Fukushima: la situazione nelle centrali

Tokyo, 15 mar. – (Adnkronos) – Il Giappone e il mondo intero rimangono con il fiato sospeso davanti all’evolversi dell’emergenza nucleare nelle due centrali di Fukushima, sulla costa nordorientale del Paese, devastata dal sisma e dallo tsunami della scorsa settimana. I due impianti, Fukushima 1, dotata di sei reattori, e Fukushima 2, con quattro, distano l’una dall’altra circa 12 chilometri.

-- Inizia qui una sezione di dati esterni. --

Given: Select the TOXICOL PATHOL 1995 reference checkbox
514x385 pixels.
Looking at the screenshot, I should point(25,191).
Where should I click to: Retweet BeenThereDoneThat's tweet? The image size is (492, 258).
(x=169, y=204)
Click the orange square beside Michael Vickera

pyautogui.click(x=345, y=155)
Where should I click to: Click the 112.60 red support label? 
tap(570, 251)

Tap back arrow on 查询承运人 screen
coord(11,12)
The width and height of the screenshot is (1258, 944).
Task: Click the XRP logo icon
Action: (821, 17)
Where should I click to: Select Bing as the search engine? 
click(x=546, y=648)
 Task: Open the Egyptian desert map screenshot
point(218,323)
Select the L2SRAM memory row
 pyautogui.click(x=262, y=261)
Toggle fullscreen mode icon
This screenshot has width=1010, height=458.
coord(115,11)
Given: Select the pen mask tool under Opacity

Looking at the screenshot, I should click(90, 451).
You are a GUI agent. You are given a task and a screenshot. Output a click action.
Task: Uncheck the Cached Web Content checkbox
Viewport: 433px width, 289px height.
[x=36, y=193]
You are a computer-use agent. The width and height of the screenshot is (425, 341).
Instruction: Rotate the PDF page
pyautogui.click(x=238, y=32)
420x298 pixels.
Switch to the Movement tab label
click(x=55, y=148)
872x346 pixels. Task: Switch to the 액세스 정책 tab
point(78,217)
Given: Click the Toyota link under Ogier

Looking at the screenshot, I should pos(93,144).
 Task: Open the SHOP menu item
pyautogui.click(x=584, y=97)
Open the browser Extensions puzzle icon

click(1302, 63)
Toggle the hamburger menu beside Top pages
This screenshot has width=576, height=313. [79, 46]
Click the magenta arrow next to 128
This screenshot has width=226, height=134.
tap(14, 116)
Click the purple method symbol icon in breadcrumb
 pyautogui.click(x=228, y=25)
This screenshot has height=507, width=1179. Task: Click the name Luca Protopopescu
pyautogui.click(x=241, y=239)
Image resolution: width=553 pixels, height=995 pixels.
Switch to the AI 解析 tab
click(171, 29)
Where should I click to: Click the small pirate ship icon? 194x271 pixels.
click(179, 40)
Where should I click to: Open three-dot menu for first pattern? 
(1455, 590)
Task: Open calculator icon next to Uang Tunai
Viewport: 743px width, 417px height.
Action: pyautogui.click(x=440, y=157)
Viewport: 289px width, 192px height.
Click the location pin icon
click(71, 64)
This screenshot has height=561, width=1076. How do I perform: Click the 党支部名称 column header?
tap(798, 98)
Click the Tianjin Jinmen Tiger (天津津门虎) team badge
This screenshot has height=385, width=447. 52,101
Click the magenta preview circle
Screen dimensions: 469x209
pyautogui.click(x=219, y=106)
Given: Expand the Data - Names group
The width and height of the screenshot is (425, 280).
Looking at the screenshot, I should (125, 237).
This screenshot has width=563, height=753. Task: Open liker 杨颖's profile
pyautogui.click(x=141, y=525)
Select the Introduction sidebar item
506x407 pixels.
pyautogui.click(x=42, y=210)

L’attenzione si concentra soprattutto su quanto sta avvenendo nella centrale di Fukushima 1. La situazione, aggiornata alla serata di martedi’, presenta le seguenti criticita’: nel reattore 1, guasto all’impianto di raffreddamento, parziale fusione del nocciolo, fuoriuscita di vapore, esplosione di idrogeno, pompaggio di acqua di mare per il raffreddamento. Nel reattore 2, guasto all’impianto di raffreddamento, con pompaggio di acqua di mare, barre di combustibile rimaste temporaneamente scoperte, fuoriuscita di vapore, danni al sistema di contenimento, si teme una potenziale fusione. Nel reattore 3, guasto all’impianto di raffreddamento, timori per una parziale fusione del nocciolo, fuoriuscita di vapore, pompaggio di acqua di mare, esplosione di idrogeno, alto livello di radiazioni riscontrato nelle vicinanze. Nel reattore 4: sottoposto a lavori di manutenzione al momento del sisma, si e’ verificato un incendio, forse provocato da un’esplosione di idrogeno nella vasca per lo stoccaggio del combustibile spento, con abbassamento del livello dell’acqua. Nei reattori 5 e 6, in manutenzione al momento del sisma, il livello della temperatura e’ salito nelle vasca di contenimento del combustibile spento. E’ invece sotto controllo la situazione nella centrale di Fukushima 2, dove nei reattori 1, 2 e 4, a seguito di un guasto agli impianti di raffreddamento dovuto al sisma, e’ stata operato il cosiddetto ‘cold shutdown’, vale a dire l’arresto a freddo. Procedura effettuata anche nel reattore 3.